## Liste des tâches
1. Répondez aux questions suivantes en vous fondant sur le texte consacré au déploiement de l’IA en entreprise.
(a) Quel usage de l’IA le texte attribue-t-il à la SNCF ?
(b) D’après l’étude d’EY Parthenon, quelle proportion des entreprises a réussi à industrialiser des solutions à base d’IA ?
(c) Combien de cas d’usage d’intelligence artificielle la Société Générale a-t-elle déployés en production, et combien l’ont été à l’échelle du groupe ?
2. Fournissez la suite du texte consacré au déploiement de l’IA en entreprise, en reprenant après sa dernière phrase.

La réalité du terrain
Certains projets d’IA arrivent pourtant à maturité. LeMagIT s’est fait l’écho de plusieurs cas d’usage déployés en production dans les entreprises françaises et francophones telles la SNCF, France Télévisions, Vade, Nestlé ou encore Intersport. Les usages sont importants, voire critiques : la classification et la catégorisation des produits chez Intersport, la détection d’amiantes chez la SNCF, ou encore l’identification du phishing chez Vade. Pour autant, ces groupes sont en phase d’industrialisation : en 2021, l’IA n’est pas généralisée à toutes les fonctions de l’entreprise. Selon une étude d’EY Parthenon, « Seules 10 à 15 % des entreprises ont réussi à industrialiser des solutions à base d’IA ».
Le cas de la Société Générale reflète bien cette tendance : elle a déployé 330 cas d’usage d’intelligence artificielle en production, mais seulement 15 à l’échelle du groupe. Bouygues Telecom a de son côté réussi à mettre en œuvre les moyens nécessaires aux déploiements des projets de machine learning et deep learning, mais doit faire face à différents enjeux d’intégration dans les processus métier et de recrutement.

Enregistrements contenus dans un jeu de données
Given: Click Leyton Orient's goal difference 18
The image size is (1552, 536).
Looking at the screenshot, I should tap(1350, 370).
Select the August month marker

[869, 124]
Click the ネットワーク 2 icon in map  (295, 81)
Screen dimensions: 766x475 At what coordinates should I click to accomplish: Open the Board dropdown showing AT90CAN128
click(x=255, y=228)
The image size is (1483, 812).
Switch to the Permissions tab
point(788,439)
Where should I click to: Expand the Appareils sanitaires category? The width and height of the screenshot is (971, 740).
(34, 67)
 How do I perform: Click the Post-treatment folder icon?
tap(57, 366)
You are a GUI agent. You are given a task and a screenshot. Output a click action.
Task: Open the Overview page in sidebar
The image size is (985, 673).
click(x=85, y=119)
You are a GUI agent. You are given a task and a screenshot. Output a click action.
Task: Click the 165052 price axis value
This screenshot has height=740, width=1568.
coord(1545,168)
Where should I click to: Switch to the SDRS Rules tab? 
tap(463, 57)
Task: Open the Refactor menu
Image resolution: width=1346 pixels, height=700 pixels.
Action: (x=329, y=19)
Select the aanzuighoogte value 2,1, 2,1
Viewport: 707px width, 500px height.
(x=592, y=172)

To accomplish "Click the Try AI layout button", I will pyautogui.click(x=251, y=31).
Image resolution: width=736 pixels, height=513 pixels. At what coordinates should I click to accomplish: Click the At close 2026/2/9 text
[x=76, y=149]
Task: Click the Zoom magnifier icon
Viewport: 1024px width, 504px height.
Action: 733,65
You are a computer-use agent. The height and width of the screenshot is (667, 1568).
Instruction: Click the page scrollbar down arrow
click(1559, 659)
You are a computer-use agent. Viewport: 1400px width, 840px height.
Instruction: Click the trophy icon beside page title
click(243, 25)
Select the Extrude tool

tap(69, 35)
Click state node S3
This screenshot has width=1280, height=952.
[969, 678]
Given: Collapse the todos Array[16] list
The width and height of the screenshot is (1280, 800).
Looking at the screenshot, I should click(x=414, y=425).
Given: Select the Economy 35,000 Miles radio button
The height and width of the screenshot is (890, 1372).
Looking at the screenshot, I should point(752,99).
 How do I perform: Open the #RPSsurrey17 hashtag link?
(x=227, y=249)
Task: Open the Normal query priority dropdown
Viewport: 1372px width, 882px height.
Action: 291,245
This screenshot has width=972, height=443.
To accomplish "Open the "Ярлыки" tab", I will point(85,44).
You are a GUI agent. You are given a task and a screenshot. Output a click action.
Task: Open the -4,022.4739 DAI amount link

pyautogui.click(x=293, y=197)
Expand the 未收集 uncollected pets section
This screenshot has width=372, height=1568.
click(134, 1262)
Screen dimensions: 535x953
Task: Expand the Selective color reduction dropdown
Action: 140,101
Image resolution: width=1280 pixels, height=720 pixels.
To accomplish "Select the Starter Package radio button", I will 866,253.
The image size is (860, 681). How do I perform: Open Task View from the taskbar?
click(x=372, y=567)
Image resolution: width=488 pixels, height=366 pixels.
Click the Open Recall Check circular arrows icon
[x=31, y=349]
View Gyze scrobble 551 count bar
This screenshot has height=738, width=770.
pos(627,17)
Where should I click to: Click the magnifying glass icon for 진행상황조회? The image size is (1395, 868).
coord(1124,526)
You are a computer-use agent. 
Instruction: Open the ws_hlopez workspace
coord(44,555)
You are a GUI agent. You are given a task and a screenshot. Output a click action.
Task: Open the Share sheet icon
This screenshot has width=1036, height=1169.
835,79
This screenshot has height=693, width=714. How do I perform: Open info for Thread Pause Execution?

## Corrigé des exercices
1.
(a) La détection d’amiantes.
(b) Seules 10 à 15 % des entreprises.
(c) 330 cas d’usage en production, dont seulement 15 à l’échelle du groupe.

2.
Ces groupes n’y vont pas seuls. Les cabinets de conseils et les ESN sont souvent venus en renfort pour concrétiser ses projets entre 2020 et 2021. Capgemini, IBM, Ekimetrics, mais aussi Datategy sont quelques-uns des noms associés à ces projets. L’intervention de ces acteurs est conditionnée par différentes problématiques, résumées en début d’année par Joffrey Martinez, AI practice leader chez IBM France.
« Le point bloquant provient très rarement du modèle ou de la technologie [d’IA]. Nous observons un triptyque. Peu importe le secteur, les trois thèmes qui posent des difficultés tournent autour des talents – plus particulièrement des sujets des compétences et du changement, de la confiance en l’IA et des silos de données », affirmait-il auprès du MagIT.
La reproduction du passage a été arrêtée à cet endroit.